Directory that contains your generated blog.


2.3.4  input/

Directory that contains (1) source files for blog entries and (2) additional resources, such as images and stylesheets, that are used by your blog. Everything inside this directory, except source files for blog entries, is automatically copied into the output/ directory (relative paths are preserved) when your blog is generated.

A blog entry source file’s name must end with a .yaml extension. By default, a source file’s corresponding output file has (1) the same name and relative path as the source file but (2) ends with a .html extension.

For example, the input/foo/bar/moz.yaml source file’s corresponding output file is output/foo/bar/moz.html. You can override this default behavior by adding the output_file parameter to your blog entry.

  • input/styles/screen.css – the default CSS stylesheet provided with Rassmalog.
  • input/styles/print.css – the default CSS stylesheet provided with Rassmalog.
  • input/rassmalog/entry.yaml – reference of the blog entry file format.

2.3.5  entries/

Directory that contains blog entry source files whose output files are automatically calculated by Rassmalog.

A blog entry source file’s name must end with a .yaml extension. By default, all source files in this directory will have a corresponding output file with a name in the form: “date-name.html”.

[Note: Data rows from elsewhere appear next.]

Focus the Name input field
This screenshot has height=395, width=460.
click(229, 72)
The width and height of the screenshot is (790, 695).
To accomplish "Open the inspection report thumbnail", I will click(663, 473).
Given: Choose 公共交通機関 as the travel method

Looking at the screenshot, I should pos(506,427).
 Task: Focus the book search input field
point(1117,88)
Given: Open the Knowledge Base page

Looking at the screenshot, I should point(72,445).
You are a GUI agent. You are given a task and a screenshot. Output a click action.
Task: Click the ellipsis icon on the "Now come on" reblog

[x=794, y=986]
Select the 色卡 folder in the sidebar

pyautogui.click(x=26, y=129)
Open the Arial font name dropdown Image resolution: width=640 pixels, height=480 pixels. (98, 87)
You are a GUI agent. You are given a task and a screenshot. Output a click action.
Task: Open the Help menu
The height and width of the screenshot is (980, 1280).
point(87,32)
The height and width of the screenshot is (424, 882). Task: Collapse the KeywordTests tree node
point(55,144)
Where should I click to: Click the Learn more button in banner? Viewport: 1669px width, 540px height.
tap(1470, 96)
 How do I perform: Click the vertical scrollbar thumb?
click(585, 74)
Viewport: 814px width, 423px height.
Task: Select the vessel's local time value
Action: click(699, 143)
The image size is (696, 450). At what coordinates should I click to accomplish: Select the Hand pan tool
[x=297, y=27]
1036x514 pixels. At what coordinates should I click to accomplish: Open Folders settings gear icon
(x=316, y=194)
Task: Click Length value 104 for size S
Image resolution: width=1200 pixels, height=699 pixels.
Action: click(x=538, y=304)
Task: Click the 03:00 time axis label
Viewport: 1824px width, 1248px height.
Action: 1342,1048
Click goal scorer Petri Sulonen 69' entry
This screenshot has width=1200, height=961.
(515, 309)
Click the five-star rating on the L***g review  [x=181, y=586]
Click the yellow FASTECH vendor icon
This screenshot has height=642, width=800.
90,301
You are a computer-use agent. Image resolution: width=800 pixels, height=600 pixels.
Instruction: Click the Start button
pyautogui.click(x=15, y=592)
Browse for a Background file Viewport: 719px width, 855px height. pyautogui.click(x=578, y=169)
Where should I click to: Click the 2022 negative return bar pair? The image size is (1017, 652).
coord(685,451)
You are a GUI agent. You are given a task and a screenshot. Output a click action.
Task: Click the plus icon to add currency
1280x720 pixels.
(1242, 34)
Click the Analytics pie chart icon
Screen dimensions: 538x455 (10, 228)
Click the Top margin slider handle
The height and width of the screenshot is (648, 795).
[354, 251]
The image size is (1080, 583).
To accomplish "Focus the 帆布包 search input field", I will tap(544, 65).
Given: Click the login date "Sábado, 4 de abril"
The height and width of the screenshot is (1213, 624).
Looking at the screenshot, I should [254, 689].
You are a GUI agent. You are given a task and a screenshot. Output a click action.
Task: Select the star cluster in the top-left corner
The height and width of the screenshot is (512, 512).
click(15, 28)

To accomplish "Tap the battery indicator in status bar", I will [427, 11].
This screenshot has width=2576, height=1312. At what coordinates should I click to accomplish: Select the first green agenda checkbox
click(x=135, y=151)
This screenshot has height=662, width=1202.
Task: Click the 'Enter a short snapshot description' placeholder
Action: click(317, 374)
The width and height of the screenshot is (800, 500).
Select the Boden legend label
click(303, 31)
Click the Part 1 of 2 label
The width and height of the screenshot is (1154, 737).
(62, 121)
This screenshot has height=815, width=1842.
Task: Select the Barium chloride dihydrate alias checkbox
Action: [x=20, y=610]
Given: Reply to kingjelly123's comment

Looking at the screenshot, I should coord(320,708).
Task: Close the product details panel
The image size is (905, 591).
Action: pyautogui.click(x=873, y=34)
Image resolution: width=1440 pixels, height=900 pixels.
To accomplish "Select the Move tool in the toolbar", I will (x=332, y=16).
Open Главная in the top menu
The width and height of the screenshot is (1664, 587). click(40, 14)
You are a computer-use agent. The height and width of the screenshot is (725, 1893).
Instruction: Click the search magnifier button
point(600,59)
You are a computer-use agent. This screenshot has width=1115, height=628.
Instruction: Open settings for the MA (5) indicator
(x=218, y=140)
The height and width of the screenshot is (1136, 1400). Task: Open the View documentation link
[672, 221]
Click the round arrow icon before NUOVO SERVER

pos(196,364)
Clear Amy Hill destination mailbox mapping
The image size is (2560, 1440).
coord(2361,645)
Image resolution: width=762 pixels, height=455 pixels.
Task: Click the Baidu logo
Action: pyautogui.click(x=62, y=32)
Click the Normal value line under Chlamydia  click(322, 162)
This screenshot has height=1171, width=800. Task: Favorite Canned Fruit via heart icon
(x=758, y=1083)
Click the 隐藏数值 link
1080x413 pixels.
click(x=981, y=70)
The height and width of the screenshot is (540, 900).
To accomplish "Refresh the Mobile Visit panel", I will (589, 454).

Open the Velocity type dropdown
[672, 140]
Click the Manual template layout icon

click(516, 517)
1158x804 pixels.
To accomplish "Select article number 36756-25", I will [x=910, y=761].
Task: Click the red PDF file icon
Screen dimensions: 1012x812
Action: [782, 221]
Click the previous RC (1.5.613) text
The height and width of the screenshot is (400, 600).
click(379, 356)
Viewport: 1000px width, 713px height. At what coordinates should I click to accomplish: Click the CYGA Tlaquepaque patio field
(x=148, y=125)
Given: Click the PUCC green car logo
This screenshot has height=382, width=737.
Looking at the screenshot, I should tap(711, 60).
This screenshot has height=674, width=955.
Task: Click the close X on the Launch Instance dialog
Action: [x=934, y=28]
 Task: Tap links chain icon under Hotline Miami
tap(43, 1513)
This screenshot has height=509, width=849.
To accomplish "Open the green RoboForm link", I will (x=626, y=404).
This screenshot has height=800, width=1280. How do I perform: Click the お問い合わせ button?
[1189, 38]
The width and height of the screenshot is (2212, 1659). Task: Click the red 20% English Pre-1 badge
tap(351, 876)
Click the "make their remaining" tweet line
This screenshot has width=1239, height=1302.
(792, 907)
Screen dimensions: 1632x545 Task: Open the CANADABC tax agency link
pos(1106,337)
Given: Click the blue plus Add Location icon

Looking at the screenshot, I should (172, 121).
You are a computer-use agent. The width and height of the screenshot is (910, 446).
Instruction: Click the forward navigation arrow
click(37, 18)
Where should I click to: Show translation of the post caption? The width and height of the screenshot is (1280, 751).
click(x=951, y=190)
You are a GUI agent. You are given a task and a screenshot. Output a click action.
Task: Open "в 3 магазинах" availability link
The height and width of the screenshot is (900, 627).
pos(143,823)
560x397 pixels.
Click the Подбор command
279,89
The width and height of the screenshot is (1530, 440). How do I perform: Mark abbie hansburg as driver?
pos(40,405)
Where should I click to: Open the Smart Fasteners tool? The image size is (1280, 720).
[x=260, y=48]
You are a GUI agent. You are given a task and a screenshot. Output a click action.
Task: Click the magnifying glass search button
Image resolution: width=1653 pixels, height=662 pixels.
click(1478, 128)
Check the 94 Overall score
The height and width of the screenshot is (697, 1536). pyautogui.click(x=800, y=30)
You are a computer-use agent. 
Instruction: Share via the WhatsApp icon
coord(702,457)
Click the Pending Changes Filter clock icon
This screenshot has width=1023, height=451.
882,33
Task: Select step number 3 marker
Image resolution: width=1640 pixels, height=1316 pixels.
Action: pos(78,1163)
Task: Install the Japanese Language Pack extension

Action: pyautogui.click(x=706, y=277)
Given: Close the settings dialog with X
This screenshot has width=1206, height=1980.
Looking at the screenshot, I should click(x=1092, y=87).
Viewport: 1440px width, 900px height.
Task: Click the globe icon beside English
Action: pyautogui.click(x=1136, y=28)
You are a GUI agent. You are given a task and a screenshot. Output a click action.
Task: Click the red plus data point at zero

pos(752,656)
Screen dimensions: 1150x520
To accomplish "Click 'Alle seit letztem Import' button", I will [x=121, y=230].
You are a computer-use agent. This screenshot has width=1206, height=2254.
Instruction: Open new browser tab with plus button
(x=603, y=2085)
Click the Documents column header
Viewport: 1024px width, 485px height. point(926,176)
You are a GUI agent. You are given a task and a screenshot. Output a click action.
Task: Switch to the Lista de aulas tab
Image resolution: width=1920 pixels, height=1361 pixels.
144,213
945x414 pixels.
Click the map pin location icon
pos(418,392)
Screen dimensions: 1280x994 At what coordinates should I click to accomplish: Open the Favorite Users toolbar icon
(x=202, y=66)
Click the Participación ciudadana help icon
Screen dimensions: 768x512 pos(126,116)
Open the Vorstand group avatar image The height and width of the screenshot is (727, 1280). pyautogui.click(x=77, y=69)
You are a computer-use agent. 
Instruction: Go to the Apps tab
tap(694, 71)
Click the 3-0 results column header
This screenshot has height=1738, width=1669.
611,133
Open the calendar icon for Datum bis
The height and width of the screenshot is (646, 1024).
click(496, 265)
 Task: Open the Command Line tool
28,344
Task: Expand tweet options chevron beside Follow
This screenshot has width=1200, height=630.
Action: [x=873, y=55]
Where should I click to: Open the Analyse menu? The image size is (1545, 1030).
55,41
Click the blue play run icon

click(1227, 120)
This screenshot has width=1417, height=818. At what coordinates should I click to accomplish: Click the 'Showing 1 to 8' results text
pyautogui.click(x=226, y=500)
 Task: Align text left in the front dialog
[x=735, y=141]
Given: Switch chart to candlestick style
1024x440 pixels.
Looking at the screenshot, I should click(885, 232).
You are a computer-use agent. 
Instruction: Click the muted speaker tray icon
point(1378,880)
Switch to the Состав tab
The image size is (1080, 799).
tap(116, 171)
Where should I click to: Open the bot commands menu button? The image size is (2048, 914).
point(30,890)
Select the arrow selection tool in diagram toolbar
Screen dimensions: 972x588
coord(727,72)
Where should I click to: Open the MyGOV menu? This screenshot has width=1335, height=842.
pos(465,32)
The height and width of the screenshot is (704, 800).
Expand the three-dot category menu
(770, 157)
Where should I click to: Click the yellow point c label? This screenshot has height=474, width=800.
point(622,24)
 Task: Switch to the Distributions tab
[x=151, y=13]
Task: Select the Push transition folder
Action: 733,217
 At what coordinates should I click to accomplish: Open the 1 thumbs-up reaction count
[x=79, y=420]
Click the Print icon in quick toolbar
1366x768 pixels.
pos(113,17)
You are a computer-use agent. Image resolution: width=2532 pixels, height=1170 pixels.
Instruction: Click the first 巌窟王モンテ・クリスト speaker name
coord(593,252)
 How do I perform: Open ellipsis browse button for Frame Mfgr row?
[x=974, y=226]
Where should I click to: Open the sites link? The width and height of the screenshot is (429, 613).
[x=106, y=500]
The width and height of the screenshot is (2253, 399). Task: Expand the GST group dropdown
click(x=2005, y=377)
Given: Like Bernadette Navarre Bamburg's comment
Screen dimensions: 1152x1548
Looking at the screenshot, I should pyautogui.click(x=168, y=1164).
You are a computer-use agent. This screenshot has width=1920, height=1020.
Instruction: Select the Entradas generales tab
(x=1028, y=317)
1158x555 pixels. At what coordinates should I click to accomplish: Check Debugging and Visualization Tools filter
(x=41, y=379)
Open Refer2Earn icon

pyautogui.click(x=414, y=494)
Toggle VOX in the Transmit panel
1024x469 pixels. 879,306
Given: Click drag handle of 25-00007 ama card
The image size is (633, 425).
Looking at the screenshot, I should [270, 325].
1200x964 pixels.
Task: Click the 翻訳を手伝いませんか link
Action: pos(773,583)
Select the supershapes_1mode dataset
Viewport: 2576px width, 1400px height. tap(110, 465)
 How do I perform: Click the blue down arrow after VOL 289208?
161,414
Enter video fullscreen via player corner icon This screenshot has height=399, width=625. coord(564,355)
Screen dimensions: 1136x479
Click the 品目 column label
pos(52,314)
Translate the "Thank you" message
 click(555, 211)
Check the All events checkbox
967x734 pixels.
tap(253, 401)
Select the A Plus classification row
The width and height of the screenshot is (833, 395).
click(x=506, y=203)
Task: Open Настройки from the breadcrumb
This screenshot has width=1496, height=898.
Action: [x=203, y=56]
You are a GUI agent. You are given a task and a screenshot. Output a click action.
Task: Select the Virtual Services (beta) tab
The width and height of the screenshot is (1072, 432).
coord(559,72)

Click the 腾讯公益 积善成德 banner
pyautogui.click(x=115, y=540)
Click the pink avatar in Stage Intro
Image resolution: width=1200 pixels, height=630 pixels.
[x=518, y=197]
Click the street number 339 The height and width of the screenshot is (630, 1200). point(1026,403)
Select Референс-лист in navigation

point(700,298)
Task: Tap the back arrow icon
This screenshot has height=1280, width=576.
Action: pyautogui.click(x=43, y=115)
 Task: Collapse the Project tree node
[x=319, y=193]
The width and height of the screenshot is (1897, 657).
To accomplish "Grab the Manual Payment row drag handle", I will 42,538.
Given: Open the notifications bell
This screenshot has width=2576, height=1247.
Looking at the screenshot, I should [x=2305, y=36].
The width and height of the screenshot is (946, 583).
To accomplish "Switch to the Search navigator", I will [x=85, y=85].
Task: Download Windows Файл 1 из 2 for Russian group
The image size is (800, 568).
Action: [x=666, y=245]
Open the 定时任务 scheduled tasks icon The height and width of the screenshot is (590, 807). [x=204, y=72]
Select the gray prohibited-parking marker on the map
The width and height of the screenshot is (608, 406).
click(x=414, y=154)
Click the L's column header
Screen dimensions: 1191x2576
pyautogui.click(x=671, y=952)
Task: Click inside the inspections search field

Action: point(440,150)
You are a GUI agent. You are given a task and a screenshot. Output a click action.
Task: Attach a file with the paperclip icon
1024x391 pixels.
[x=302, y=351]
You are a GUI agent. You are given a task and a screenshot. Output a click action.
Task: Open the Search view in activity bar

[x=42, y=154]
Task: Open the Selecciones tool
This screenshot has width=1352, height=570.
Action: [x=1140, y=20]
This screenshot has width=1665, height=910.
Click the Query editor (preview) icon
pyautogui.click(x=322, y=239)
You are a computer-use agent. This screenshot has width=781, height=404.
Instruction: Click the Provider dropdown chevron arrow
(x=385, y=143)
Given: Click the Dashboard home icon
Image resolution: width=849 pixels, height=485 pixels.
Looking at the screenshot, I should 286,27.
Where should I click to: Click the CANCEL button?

For example, the entries/foo/bar/moz.yaml source file, which was written on 19 July 2006 and has a name of “hello world”, will have a corresponding output file at output/2006-07-19-hello-world.html. You can override this default behavior by adding the output_file parameter to your blog entry.

As you can see, unlike the blog entries in the input/ directory, blog entries in the entries/ directory do not have to worry about their original file name influencing the output file name. As a result, you can organize your blog entry files however you want.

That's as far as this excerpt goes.